To my imagination spoke the islands of Santorini for a longer time when I arrived there first in 2004. As most of the peoples interested in stories told by old myths, the myth of Atlantis was one of them. Some spoke that Santorini once was this infamous lost island of Atlas, the Titan that carries the heavens, planet Earth, Uranus. But such is mythology: stories in a language of different times gone by. Santorini however still exists, with or without Atlas. Or at least what is left of it. A huge explosion of the volcano broke the island into pieces, about 3.500 years ago. The Mediterranean Sea came in and what is left we now know as the island of Thira, of Nea Kameni and other small islands of raw and pure volcanic rock. Santorini must be one of the most photographed places on earth because of this tragic fate and it's magical landscape.
In 2004 I shot a dozen rolls or even more, but the result was not to my satisfaction, although I have used a few photographs in this book. Before I left I already had made up my mind to visit the islands again and such became reality this year.

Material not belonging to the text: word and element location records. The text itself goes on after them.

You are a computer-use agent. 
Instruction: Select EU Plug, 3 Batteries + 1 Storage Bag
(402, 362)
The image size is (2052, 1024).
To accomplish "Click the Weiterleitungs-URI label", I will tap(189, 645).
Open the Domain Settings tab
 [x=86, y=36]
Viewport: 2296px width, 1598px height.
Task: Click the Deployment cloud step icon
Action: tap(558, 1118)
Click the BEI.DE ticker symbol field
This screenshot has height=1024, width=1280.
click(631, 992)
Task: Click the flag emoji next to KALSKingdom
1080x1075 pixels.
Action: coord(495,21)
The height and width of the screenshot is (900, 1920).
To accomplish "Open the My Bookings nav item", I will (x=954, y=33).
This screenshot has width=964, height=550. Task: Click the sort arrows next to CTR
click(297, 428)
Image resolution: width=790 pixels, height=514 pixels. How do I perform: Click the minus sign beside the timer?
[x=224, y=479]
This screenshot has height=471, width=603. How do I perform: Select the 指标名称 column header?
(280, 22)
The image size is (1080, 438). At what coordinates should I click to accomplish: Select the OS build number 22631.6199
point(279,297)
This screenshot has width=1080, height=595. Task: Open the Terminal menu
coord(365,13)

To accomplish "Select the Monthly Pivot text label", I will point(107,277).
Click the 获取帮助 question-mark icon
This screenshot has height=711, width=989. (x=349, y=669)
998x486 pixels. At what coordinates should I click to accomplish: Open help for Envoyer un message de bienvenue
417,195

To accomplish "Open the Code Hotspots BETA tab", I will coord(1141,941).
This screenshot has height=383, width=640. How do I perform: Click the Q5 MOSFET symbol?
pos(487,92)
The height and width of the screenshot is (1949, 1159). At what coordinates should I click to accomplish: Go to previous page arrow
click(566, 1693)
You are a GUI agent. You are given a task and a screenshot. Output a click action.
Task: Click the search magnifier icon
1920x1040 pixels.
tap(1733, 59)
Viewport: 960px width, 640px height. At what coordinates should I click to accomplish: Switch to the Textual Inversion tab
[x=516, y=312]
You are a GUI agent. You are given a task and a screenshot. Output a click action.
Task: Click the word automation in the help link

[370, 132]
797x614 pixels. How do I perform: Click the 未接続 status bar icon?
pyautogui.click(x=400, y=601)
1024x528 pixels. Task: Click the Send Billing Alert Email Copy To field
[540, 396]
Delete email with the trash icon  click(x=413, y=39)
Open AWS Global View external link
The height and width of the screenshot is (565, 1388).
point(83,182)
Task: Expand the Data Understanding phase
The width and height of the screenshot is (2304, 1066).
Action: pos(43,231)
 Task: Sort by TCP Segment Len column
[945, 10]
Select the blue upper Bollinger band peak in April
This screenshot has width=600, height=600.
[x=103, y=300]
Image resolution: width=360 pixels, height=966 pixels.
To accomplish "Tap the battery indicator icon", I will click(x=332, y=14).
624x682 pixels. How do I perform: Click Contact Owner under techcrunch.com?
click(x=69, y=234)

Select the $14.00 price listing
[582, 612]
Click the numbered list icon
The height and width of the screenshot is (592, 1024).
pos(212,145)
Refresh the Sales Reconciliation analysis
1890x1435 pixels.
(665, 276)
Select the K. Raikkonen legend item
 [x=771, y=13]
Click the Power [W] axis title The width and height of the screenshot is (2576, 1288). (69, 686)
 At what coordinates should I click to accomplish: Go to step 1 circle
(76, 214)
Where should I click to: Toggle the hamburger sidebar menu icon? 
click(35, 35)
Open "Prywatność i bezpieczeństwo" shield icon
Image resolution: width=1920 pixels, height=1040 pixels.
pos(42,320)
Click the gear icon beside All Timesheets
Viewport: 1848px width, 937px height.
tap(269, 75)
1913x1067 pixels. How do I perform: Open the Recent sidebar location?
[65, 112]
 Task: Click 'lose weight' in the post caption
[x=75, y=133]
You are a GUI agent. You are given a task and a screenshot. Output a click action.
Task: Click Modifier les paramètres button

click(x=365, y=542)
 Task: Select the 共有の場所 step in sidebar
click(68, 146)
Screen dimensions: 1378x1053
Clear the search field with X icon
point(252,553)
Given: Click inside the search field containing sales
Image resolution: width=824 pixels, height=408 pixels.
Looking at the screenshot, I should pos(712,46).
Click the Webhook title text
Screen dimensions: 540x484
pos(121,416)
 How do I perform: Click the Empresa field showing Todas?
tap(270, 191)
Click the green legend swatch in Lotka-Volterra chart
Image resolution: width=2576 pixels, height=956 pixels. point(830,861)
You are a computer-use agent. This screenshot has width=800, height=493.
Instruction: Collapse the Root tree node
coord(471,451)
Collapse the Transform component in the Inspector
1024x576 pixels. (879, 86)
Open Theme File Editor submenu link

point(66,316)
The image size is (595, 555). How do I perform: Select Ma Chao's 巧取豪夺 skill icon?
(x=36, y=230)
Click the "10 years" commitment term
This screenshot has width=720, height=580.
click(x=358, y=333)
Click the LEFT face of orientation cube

The few days I spent in May 2010 I was lucky not to experience an earthquake. I experienced long days from dusk till dawn, sweating, carrying heavy gear on my back all around, exploring the islands of Thira and Nea Kameni by foot in the hot burning sun. The last day I took a few shots with my analogue medium format camera; places I desperately wanted to shoot with "the real thing", for deep down inside I need the feeling of taking a roll of film, open the back of the camera and do all the handling manual, the metering, to push the trigger and to pull the handle that transports the film to the next frame.
I love [to catch] the light in Santorini. I love the stunning nature; it's caldera, the architecture. The way the houses and the streets are painted reminds me of "purist painters" like Barnett Newman and Yves Klein. You can see the same strong use of colours everywhere. I have tried to capture the opposites between nature and culture in a few shots and have called these: "A Human Zip shows Nature his Abstract Expression", which is off course referring to the works of Barnett Newman. You will see a few humans in this book, but no portraits. You will see humans as a part of the overwhelming landscape. The photographs of the architecture, the fresco's and other artifacts speak already of human presence.
I also admire the perseverance of the inhabitants who have built their houses and villages over and over again, earthquake after earthquake for thousands of years. Thanks to their pride Santorini is such a little miracle. They share the same creative powers; the volcano's fires that give birth to these rocks and the humans who sculpture these rocks into complete villages. With this book I have tried to capture these powers of creation and to catch some of mine.